Namun, pelatih Paraguay Gustavo Alfaro menegaskan timnya tidak gentar menghadapi lawan sekelas Prancis. “Francia es una tormenta eléctrica… Tenemos que encontrar la manera de evitar que nos caigan los rayos.” .(“Prancis adalah badai petir. Kami harus menemukan cara agar tidak tersambar petirnya.”).

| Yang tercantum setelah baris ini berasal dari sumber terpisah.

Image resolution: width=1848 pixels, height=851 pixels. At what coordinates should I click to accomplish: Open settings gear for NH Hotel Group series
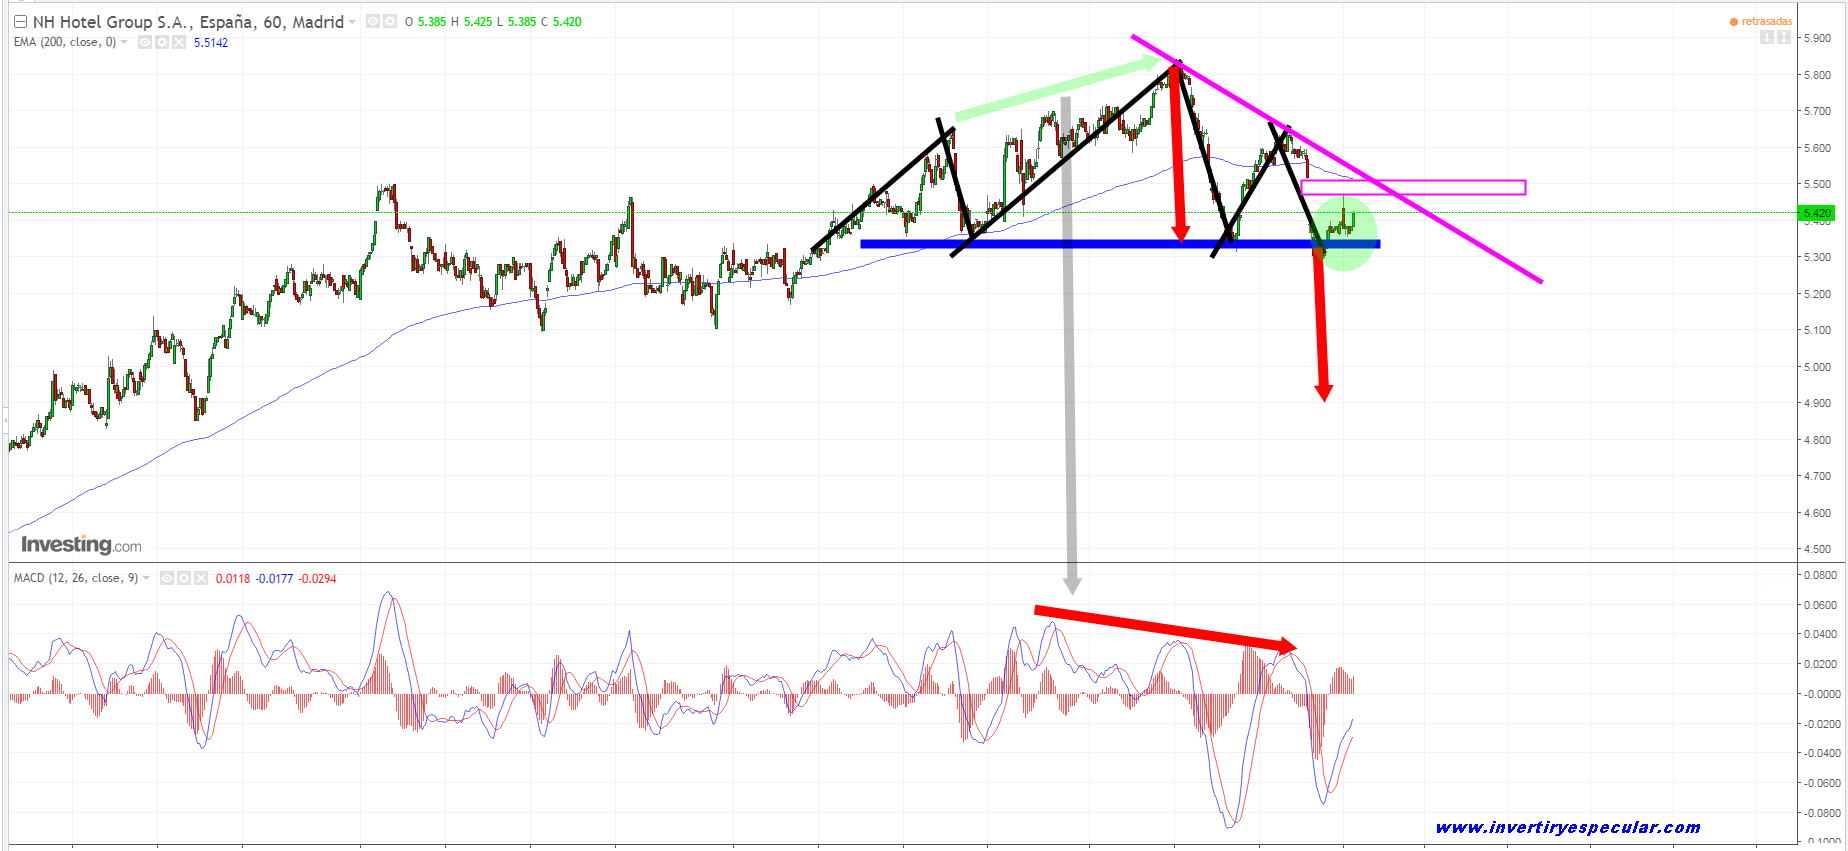tap(389, 21)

Pernyataan tersebut disampaikan Alfaro dalam konferensi pers resmi jelang pertandingan yang dikutip FIFA dan sejumlah media internasional.
Analogi “badai petir” menggambarkan betapa berbahayanya lini serang Prancis yang dihuni pemain-pemain cepat dan kreatif. Sebaliknya, pelatih Prancis Didier Deschamps menolak menganggap remeh Paraguay. Menurutnya, keberhasilan wakil Amerika Selatan itu mencapai babak 16 besar bukanlah sebuah kebetulan. “Apa yang dicapai Paraguay bukan kebetulan. Mereka adalah tim Amerika Selatan yang sangat kuat dalam duel. Anda tidak bisa mencapai babak 16 besar secara kebetulan,” komentar Deschamps dalam konferensi pers resmi FIFA sehari sebelum pertandingan.
Kapten Prancis Kylian Mbappé juga mengakui cuaca panas di Philadelphia menjadi perhatian seluruh pemain. “Saya bahkan sudah memikirkan ruang ganti dan pendingin udara karena cuacanya sangat panas. Tetapi kami datang ke sini untuk menang.”